Clara et Hannah ouvrent leur blog, au printemps 2011 : l'écureuil du net ! à lire absolument !!!!
Merci à François Bon, qui a accueilli sur Publie.net les Carnets Lointains, et le Manuel anti-onirique.

mardi 29 juin 2010

Carnet Tokyoïte, liasse 20 (une fine couche de glace)


J'ai toujours l'impression de marcher sur une fine couche de glace. Cela n'a rien à voir avec des considérations météorologiques. Je marche. Et il me semble que l'équilibre est un miracle. Encore un pas. Et à chaque pas je m'attends à ce que la fine couche de glace sur laquelle je me suis aventurée se rompe d'un coup.  Ou plutôt, je m'étonne qu'elle ne rompe pas, je m'attends à ce qu'elle se brise et qu'elle vole en éclats. J'entends un bruit sec. Ce n'est pas à proprement parler que je l'entends : il y a quelque motif imaginaire dans mon cerveau qui entend ce bruit autant qu'il le produit. Mais comme je n'y crois pas, que je ne lui accorde aucune réalité, je ne parlerais pas pour autant d'hallucination. Il n'empêche. Je m'attends constamment à ce que la glace cède. La fissure s'est rouverte sous mon pas, et plus rien ne le retient dans la chute.
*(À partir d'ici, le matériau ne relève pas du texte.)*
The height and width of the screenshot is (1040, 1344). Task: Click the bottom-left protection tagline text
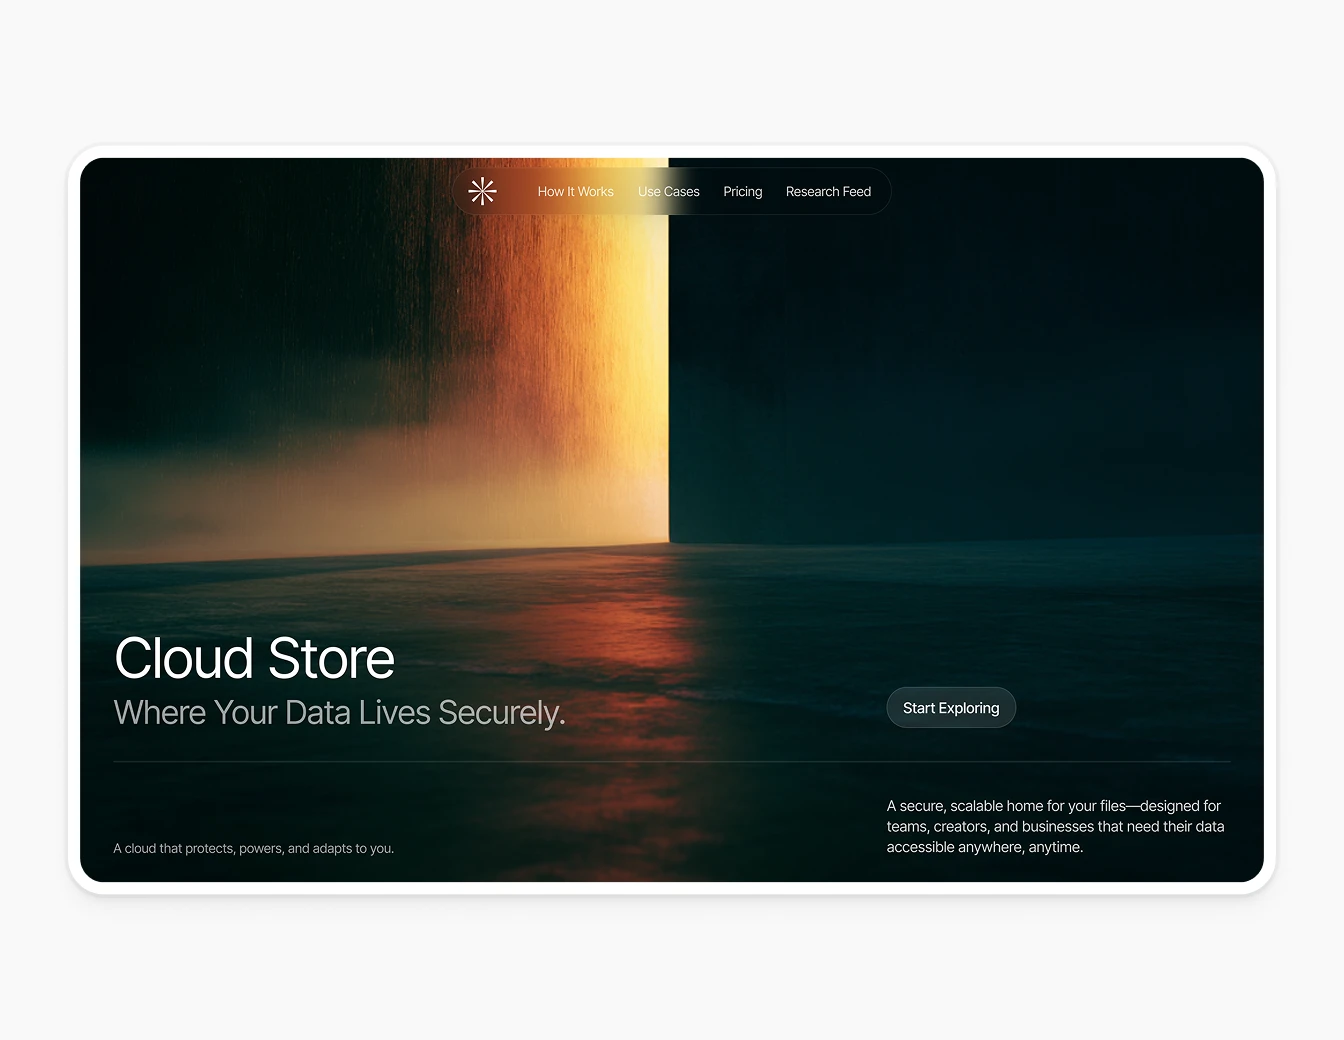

Alors recommence la longue scène déjà jouée de la noyade. Jusque dans les moindres détails. Elle se répète. Toujours la même. Au début le noyé se débat, puis il se fatigue et comme ses gestes sont désordonnés… ses gestes sont épouvantablement désordonnés, de sorte que sans cesse plus d'efforts lui deviennent nécessaires mais lui permettent de rester de moins en moins longtemps à la surface de l'eau, là où ses poumons attrapent un peu d'air mêlé d'eau (il gesticule trop pour se retenir à la fine frontière que l'on appelle surface et qu'il serait bien difficile de  saisir conceptuellement afin de s'y tenir pour respirer un peu : dans le monde physique, les surfaces se pénètrent les unes les autres, il est  vain de chercher la pureté mathématique de ce que la méréologie appelle une surface, tous ses efforts ne lui servent à rien,  pour des raisons qui se conçoivent aisément, et il se débat et se débattant il se noie sans que je sache très bien quel argument provoque sa fin). Je n'ajoute pas à cela les modifications qu'apporteraient à la scène une eau glacée, et la présence coupante des glaces brisées selon des angles aigus.

Était-ce alors parce que la route aérienne passait au dessus du Pôle ou bien parce qu'elle pouvait traverser, selon d'autres tracés, les plaines immensément enneigées de Sibérie ? Mais par la grâce de ce détour, sans doute par la grâce de ce détour, je n'eus plus la sensation que le sol, sous mes pas, allait se dérober. La surface du monde ne risquait plus, je ne sais pas pour quelle exacte raison, de se craqueler sous mon avancée et de la compromettre, de l'interrompre, et de m'obliger à rejouer, une nouvelle fois, la scène si souvent répétée de la noyade. Les souvenirs ne se perdaient pas. Le passé ne sombrait pas. Les espoirs ne défaillaient pas encore. Le monde était plein et impénétrable, et j'écartais du revers de la main la question défaillante de la surface pour m'avancer en lui.

Il n'y a donc plus aucune raison pour que je perde pied et me noie dans l'angoisse, pour que je m'enfonce dans les profondeurs sporadiques et violentes de l'angoisse, je ne sombre pas. Pour la première fois, je ne marche pas sur des craquelures.

Le rêve que je traverse est épais et dense comme une nuit de brouillard. J'ai traversé pour venir ici des mers inconnues dont j'ignore jusqu'au nom. Je me déplace dans un labyrinthe de noms, ils s'égrènent, et je n'en reconnais presque aucun. Il me faut faire un effort immense pour les retenir dans ma mémoire. Le rêve est lourd et opaque. Il ne se déchirera pas. Il est possible d'y revenir, je ne risque rien, il se dissipe un instant, mais il demeure toujours là, à portée de main, accessible.